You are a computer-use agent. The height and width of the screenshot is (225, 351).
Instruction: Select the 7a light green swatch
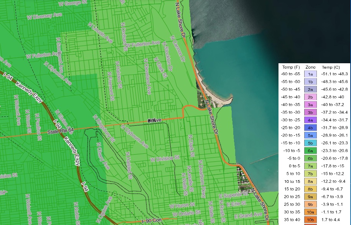pyautogui.click(x=310, y=166)
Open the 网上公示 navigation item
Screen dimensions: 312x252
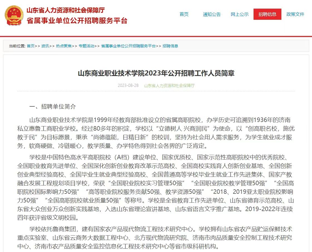click(x=240, y=14)
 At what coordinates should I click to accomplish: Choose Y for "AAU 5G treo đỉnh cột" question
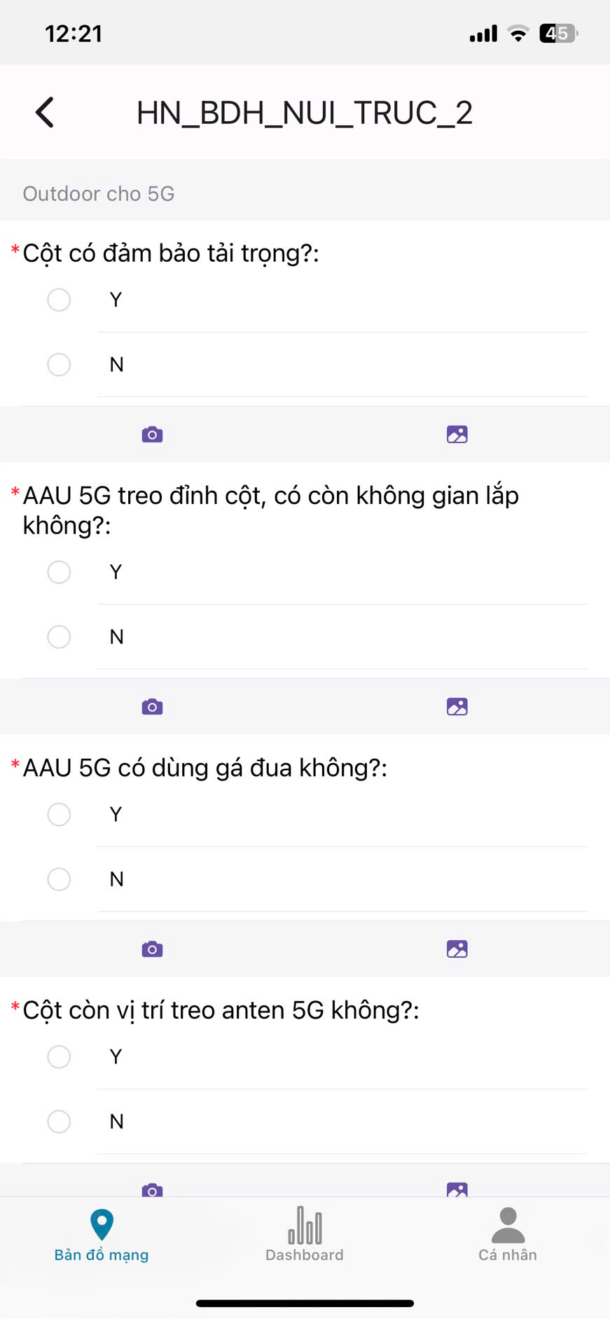59,572

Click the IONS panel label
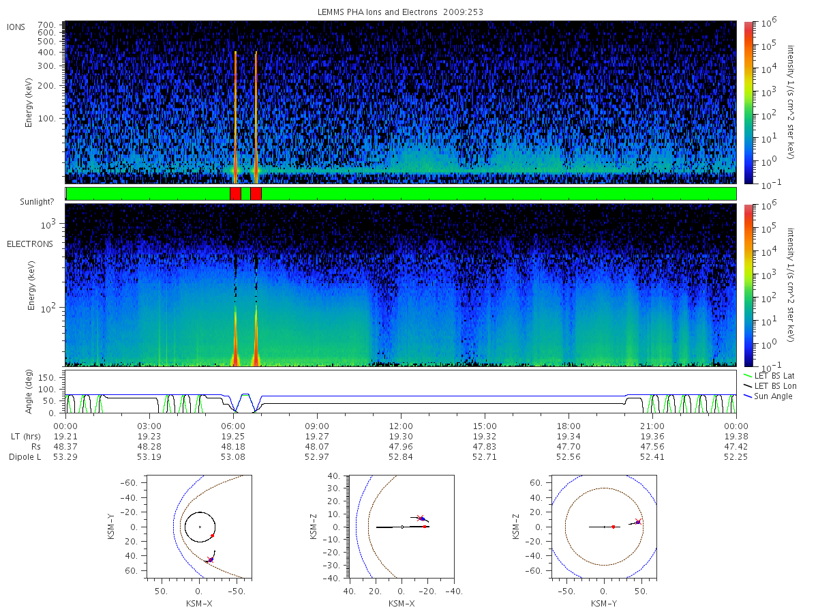click(x=16, y=27)
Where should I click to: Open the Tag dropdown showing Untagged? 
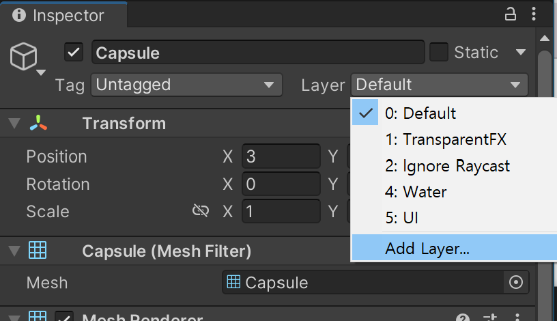pyautogui.click(x=186, y=85)
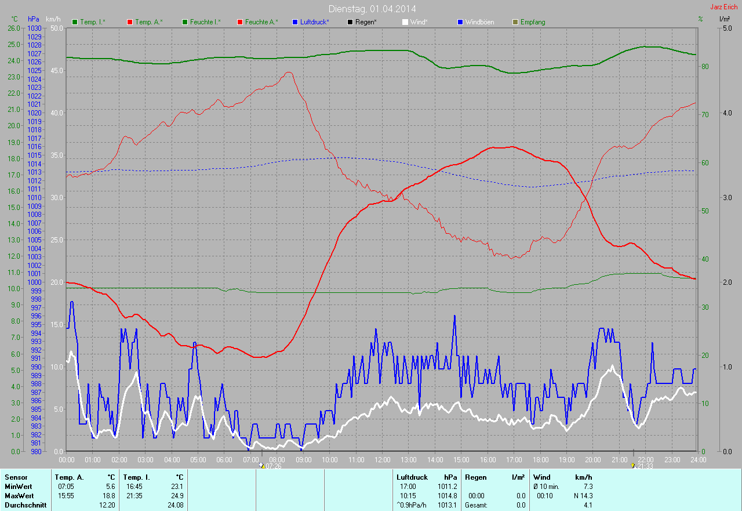Click the Regen l/m² table header

(x=495, y=477)
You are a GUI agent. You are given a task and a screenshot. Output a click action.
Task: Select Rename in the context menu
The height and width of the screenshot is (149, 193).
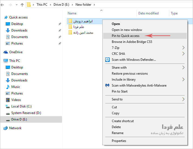pos(117,133)
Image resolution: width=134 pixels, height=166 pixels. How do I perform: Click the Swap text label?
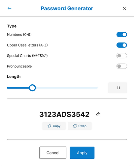82,126
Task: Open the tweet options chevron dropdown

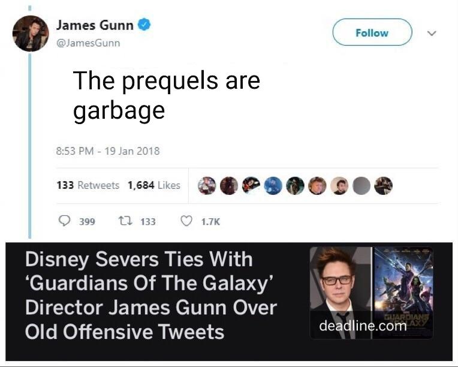Action: tap(432, 33)
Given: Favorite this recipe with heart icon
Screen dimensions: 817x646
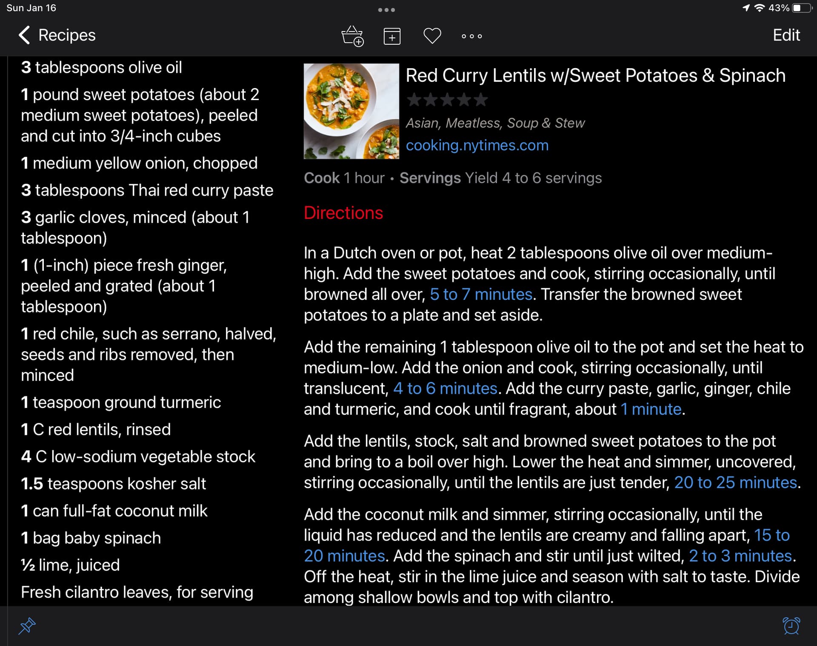Looking at the screenshot, I should tap(432, 36).
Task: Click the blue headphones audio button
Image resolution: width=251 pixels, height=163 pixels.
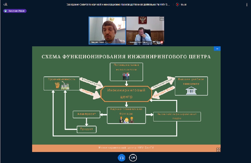Action: pyautogui.click(x=121, y=158)
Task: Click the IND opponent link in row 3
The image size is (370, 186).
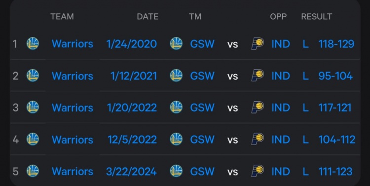Action: pos(281,108)
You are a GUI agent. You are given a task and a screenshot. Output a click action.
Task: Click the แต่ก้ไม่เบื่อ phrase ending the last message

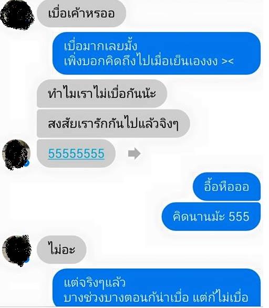click(220, 298)
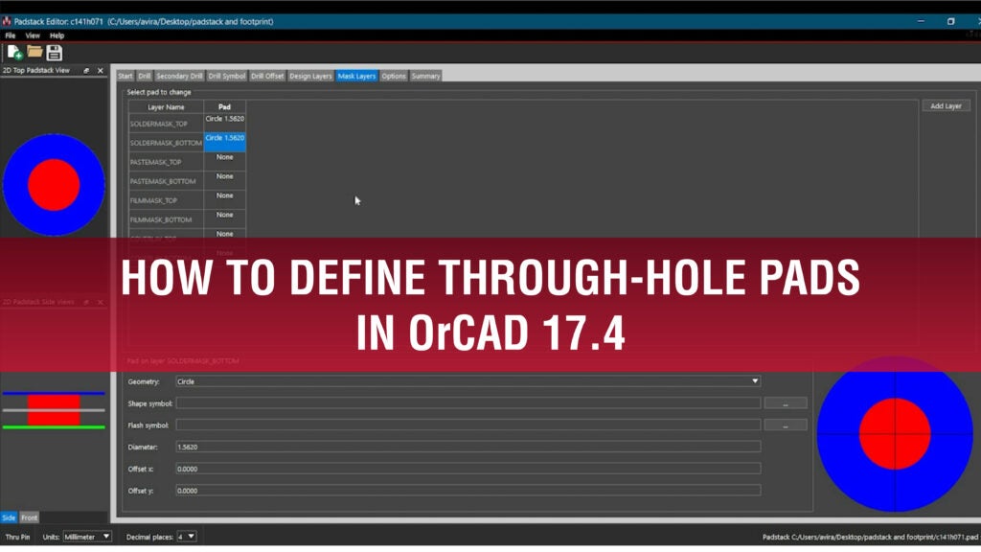Select the Circle 1.5620 pad for SOLDERMASK_TOP

[x=224, y=119]
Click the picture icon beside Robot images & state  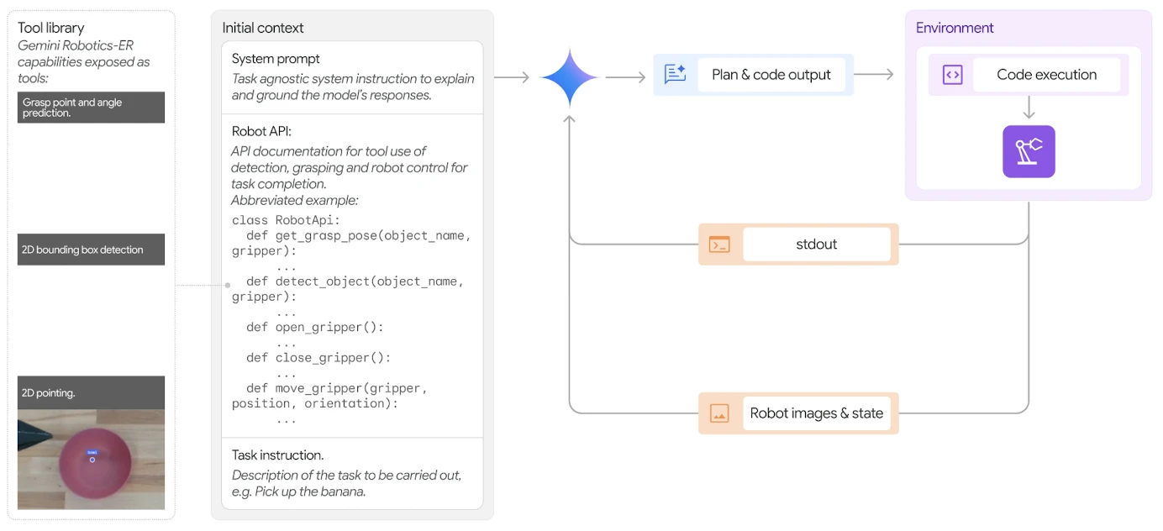pyautogui.click(x=719, y=413)
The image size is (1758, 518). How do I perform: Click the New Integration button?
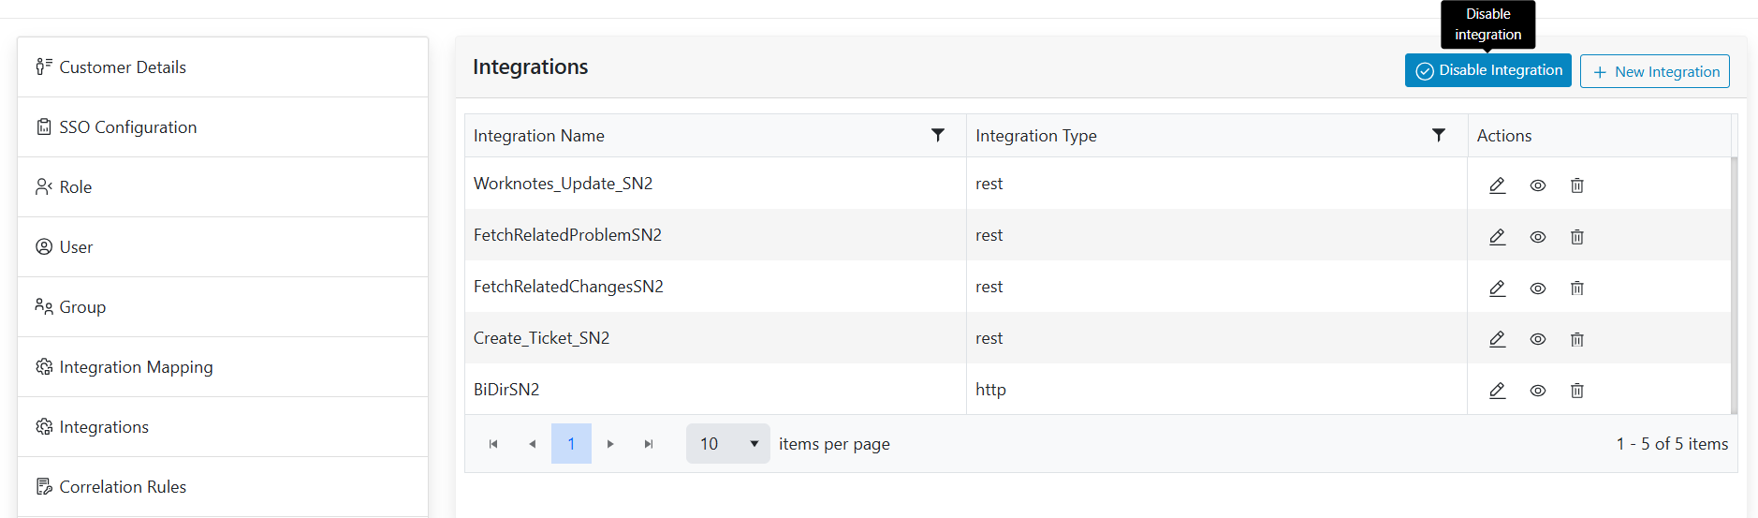click(1654, 71)
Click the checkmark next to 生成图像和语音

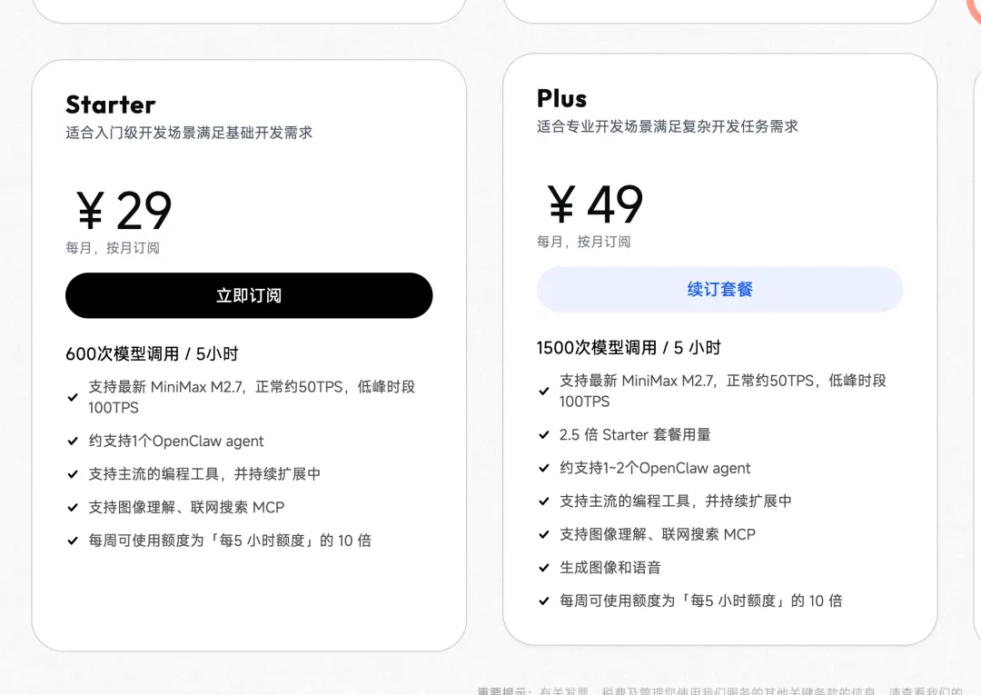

■ Required work
Start at the line containing "Click the IONS panel label" above and stop at the line containing "Task: Select Rename in the context menu". Output those lines exactly, both included, but none of the pictures.

■ Answer for the task
Click the IONS panel label
click(x=16, y=27)
Where should I click to: Open the Tag dropdown showing Untagged? 
pyautogui.click(x=186, y=85)
Click the Regen l/m² table header

(x=495, y=477)
You are a GUI agent. You are given a task and a screenshot. Output a click action.
Task: Select Rename in the context menu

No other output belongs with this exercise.